WHAT YOU ARE ASKED TO DO:
Rewrite every entry below, swapping each "Click" for "Tap" and keeping everything else unchanged. Omit the pictures from your answer.

=== MATERIAL PROVIDED ===

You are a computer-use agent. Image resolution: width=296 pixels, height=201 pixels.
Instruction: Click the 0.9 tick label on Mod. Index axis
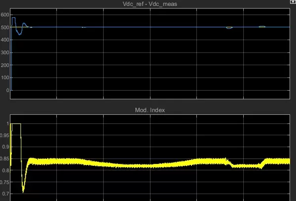pos(5,147)
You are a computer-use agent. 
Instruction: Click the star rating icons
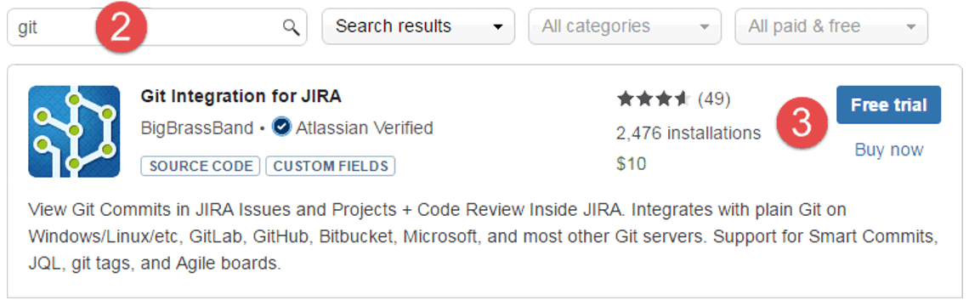[653, 99]
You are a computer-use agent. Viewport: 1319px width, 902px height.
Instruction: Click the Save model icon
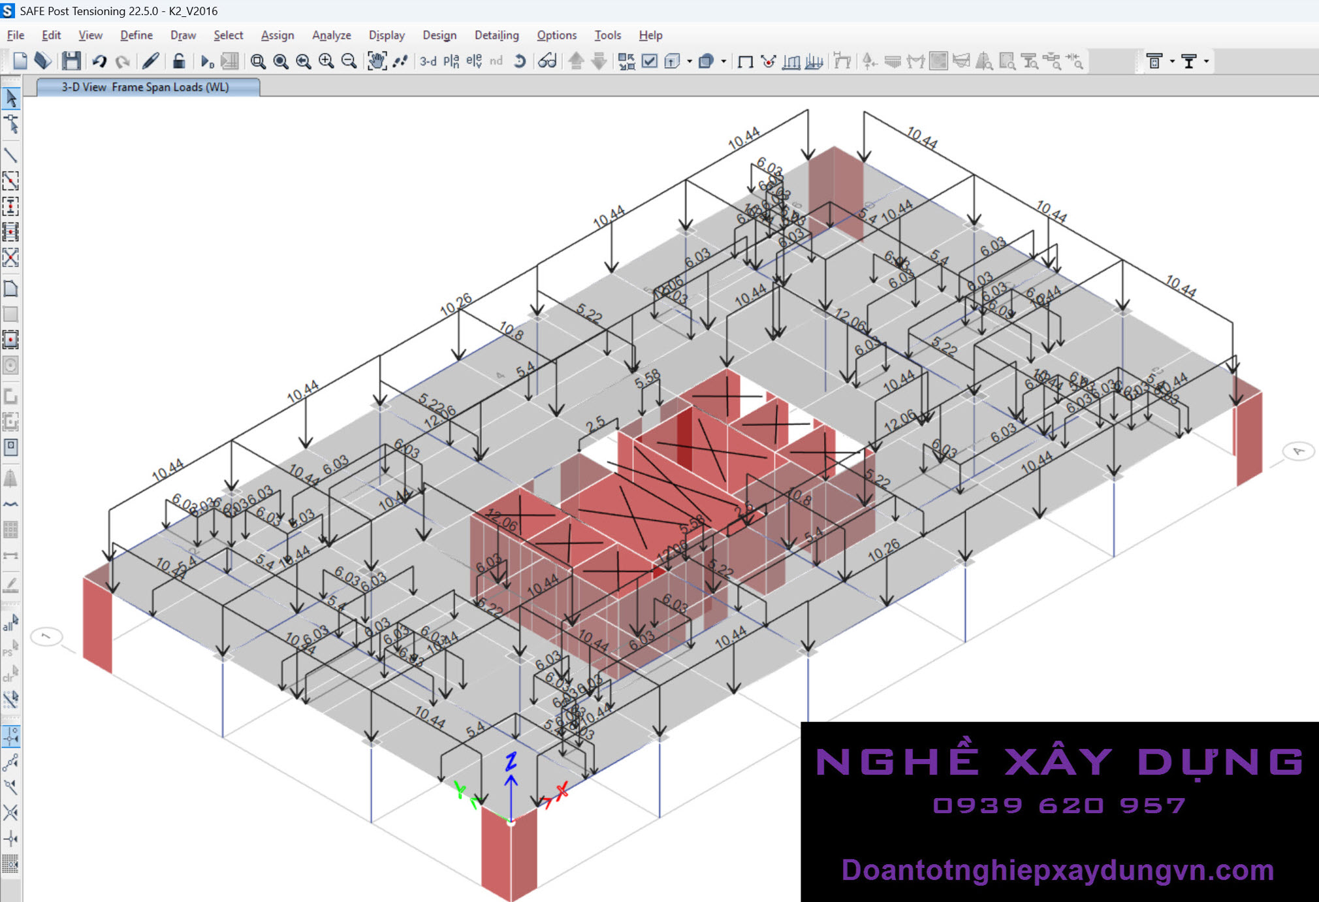point(71,61)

===

RESULT OF THIS EXERCISE:
You are a computer-use agent. Image resolution: width=296 pixels, height=201 pixels.
Instruction: Tap the 0.9 tick label on Mod. Index axis
pos(5,147)
You are a computer-use agent. 
Instruction: Tap the star rating icons
[653, 99]
You are a computer-use agent. Viewport: 1319px width, 902px height.
Instruction: Tap the Save model icon
point(71,61)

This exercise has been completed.